Provided information below:

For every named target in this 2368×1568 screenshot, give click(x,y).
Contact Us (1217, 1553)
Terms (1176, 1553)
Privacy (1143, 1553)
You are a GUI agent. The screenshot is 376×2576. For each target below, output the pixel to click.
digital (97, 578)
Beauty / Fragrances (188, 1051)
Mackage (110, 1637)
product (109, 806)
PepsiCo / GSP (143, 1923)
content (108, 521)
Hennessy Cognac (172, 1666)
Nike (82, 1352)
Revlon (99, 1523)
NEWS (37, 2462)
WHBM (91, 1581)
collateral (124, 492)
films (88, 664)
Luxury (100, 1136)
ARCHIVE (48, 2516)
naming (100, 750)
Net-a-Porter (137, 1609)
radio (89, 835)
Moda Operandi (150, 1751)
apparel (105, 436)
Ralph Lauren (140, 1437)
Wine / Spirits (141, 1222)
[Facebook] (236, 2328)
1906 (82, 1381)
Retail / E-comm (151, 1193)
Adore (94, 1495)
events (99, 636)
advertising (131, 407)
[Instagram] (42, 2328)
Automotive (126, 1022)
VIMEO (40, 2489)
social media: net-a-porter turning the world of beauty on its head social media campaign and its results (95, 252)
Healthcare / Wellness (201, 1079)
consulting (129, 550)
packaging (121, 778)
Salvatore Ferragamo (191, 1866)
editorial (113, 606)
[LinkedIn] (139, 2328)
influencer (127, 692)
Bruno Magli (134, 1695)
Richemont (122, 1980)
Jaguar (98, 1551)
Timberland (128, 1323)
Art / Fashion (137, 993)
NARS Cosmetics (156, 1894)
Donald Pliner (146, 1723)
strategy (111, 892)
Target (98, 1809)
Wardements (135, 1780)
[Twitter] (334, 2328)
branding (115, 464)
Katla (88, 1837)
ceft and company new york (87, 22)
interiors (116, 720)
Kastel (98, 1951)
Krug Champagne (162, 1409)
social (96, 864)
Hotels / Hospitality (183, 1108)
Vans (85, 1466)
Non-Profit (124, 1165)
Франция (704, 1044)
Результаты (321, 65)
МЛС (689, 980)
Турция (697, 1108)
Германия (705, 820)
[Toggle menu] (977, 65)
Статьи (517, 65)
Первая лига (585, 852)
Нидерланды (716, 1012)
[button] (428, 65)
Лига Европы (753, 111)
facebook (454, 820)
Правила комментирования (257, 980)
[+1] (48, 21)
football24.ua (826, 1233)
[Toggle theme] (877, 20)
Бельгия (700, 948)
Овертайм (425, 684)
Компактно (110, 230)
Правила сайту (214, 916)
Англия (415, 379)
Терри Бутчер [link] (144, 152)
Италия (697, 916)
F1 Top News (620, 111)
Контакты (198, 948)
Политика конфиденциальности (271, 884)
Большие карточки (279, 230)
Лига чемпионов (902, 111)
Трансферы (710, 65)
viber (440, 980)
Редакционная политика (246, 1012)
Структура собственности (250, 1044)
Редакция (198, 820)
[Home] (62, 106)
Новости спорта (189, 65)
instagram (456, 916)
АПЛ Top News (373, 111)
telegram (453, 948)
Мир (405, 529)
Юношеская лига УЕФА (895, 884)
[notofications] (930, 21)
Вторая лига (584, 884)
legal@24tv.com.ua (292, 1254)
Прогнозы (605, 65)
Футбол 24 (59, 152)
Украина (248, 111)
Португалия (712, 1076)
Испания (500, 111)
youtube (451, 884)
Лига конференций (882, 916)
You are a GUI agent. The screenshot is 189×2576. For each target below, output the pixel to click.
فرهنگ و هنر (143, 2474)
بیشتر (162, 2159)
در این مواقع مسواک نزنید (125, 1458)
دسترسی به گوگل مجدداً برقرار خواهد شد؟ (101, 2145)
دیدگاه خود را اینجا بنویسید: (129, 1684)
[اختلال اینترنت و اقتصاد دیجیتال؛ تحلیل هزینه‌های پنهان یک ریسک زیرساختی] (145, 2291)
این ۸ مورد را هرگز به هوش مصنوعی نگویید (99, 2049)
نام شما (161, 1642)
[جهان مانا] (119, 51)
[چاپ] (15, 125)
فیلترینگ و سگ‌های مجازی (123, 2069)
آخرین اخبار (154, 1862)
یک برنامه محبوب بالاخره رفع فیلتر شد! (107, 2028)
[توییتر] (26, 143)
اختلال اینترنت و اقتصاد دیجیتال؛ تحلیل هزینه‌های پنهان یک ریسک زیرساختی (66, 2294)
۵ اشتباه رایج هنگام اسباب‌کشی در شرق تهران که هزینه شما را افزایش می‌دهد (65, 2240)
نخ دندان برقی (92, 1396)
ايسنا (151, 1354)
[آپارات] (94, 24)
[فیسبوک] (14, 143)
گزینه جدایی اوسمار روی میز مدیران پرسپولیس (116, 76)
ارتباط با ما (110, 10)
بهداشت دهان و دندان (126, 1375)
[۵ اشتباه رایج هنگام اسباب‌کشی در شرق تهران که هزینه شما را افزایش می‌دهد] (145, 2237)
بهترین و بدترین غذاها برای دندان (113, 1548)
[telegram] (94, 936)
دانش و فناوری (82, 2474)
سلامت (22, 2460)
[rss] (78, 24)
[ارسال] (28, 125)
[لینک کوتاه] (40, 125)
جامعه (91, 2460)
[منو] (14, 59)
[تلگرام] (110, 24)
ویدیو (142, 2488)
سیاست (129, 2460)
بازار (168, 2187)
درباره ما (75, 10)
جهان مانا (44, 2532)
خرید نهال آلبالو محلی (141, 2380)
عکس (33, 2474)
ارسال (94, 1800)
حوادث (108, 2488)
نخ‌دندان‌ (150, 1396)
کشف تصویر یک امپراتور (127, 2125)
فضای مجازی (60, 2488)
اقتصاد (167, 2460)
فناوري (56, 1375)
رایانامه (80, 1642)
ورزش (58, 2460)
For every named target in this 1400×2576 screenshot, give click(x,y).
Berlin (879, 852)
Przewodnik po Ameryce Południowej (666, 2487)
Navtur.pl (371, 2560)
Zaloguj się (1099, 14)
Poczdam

End of Provided information.

- Task instructions -
Word for word, write out all of the entries.

- Response for this exercise -
For every named target in this 2368×1568 screenshot, give click(x,y).
Contact Us (1217, 1553)
Terms (1176, 1553)
Privacy (1143, 1553)
You are a GUI agent. The screenshot is 376×2576. For each target below, output the pixel to click.
digital (97, 578)
Beauty / Fragrances (188, 1051)
Mackage (110, 1637)
product (109, 806)
PepsiCo / GSP (143, 1923)
content (108, 521)
Hennessy Cognac (172, 1666)
Nike (82, 1352)
Revlon (99, 1523)
NEWS (37, 2462)
WHBM (91, 1581)
collateral (124, 492)
films (88, 664)
Luxury (100, 1136)
ARCHIVE (48, 2516)
naming (100, 750)
Net-a-Porter (137, 1609)
radio (89, 835)
Moda Operandi (150, 1751)
apparel (105, 436)
Ralph Lauren (140, 1437)
Wine / Spirits (141, 1222)
[Facebook] (236, 2328)
1906 (82, 1381)
Retail / E-comm (151, 1193)
Adore (94, 1495)
events (99, 636)
advertising (131, 407)
[Instagram] (42, 2328)
Automotive (126, 1022)
VIMEO (40, 2489)
social media: net-a-porter turning the world of beauty on its head social media campaign and its results (95, 252)
Healthcare / Wellness (201, 1079)
consulting (129, 550)
packaging (121, 778)
Salvatore Ferragamo (191, 1866)
editorial (113, 606)
[LinkedIn] (139, 2328)
influencer (127, 692)
Bruno Magli (134, 1695)
Richemont (122, 1980)
Jaguar (98, 1551)
Timberland (128, 1323)
Art / Fashion (137, 993)
NARS Cosmetics (156, 1894)
Donald Pliner (146, 1723)
strategy (111, 892)
Target (98, 1809)
Wardements (135, 1780)
[Twitter] (334, 2328)
branding (115, 464)
Katla (88, 1837)
ceft and company new york (87, 22)
interiors (116, 720)
Kastel (98, 1951)
Krug Champagne (162, 1409)
social (96, 864)
Hotels / Hospitality (183, 1108)
Vans (85, 1466)
Non-Profit (124, 1165)
Франция (704, 1044)
Результаты (321, 65)
МЛС (689, 980)
Турция (697, 1108)
Германия (705, 820)
[Toggle menu] (977, 65)
Статьи (517, 65)
Первая лига (585, 852)
Нидерланды (716, 1012)
[button] (428, 65)
Лига Европы (753, 111)
facebook (454, 820)
Правила комментирования (257, 980)
[+1] (48, 21)
football24.ua (826, 1233)
[Toggle theme] (877, 20)
Бельгия (700, 948)
Овертайм (425, 684)
Компактно (110, 230)
Правила сайту (214, 916)
Англия (415, 379)
Терри Бутчер [link] (144, 152)
Италия (697, 916)
F1 Top News (620, 111)
Контакты (198, 948)
Политика конфиденциальности (271, 884)
Большие карточки (279, 230)
Лига чемпионов (902, 111)
Трансферы (710, 65)
viber (440, 980)
Редакционная политика (246, 1012)
Структура собственности (250, 1044)
Редакция (198, 820)
[Home] (62, 106)
Новости спорта (189, 65)
instagram (456, 916)
АПЛ Top News (373, 111)
telegram (453, 948)
Мир (405, 529)
Юношеская лига УЕФА (895, 884)
[notofications] (930, 21)
Вторая лига (584, 884)
legal@24tv.com.ua (292, 1254)
Прогнозы (605, 65)
Футбол 24 (59, 152)
Украина (248, 111)
Португалия (712, 1076)
Испания (500, 111)
youtube (451, 884)
Лига конференций (882, 916)
You are a GUI agent. The screenshot is 189×2576. For each target below, output the pixel to click.
فرهنگ و هنر (143, 2474)
بیشتر (162, 2159)
در این مواقع مسواک نزنید (125, 1458)
دسترسی به گوگل مجدداً برقرار خواهد شد؟ (101, 2145)
دیدگاه خود را اینجا بنویسید: (129, 1684)
[اختلال اینترنت و اقتصاد دیجیتال؛ تحلیل هزینه‌های پنهان یک ریسک زیرساختی] (145, 2291)
این ۸ مورد را هرگز به هوش مصنوعی نگویید (99, 2049)
نام شما (161, 1642)
[جهان مانا] (119, 51)
[چاپ] (15, 125)
فیلترینگ و سگ‌های مجازی (123, 2069)
آخرین اخبار (154, 1862)
یک برنامه محبوب بالاخره رفع فیلتر شد! (107, 2028)
[توییتر] (26, 143)
اختلال اینترنت و اقتصاد دیجیتال؛ تحلیل هزینه‌های پنهان یک ریسک زیرساختی (66, 2294)
۵ اشتباه رایج هنگام اسباب‌کشی در شرق تهران که هزینه شما را افزایش می‌دهد (65, 2240)
نخ دندان برقی (92, 1396)
ايسنا (151, 1354)
[آپارات] (94, 24)
[فیسبوک] (14, 143)
گزینه جدایی اوسمار روی میز مدیران پرسپولیس (116, 76)
ارتباط با ما (110, 10)
بهداشت دهان و دندان (126, 1375)
[۵ اشتباه رایج هنگام اسباب‌کشی در شرق تهران که هزینه شما را افزایش می‌دهد] (145, 2237)
بهترین و بدترین غذاها برای دندان (113, 1548)
[telegram] (94, 936)
دانش و فناوری (82, 2474)
سلامت (22, 2460)
[rss] (78, 24)
[ارسال] (28, 125)
[لینک کوتاه] (40, 125)
جامعه (91, 2460)
[منو] (14, 59)
[تلگرام] (110, 24)
ویدیو (142, 2488)
سیاست (129, 2460)
بازار (168, 2187)
درباره ما (75, 10)
جهان مانا (44, 2532)
خرید نهال آلبالو محلی (141, 2380)
عکس (33, 2474)
ارسال (94, 1800)
حوادث (108, 2488)
نخ‌دندان‌ (150, 1396)
کشف تصویر یک امپراتور (127, 2125)
فضای مجازی (60, 2488)
اقتصاد (167, 2460)
فناوري (56, 1375)
رایانامه (80, 1642)
ورزش (58, 2460)
For every named target in this 1400×2576 screenshot, give click(x,y).
Berlin (879, 852)
Przewodnik po Ameryce Południowej (666, 2487)
Navtur.pl (371, 2560)
Zaloguj się (1099, 14)
Poczdam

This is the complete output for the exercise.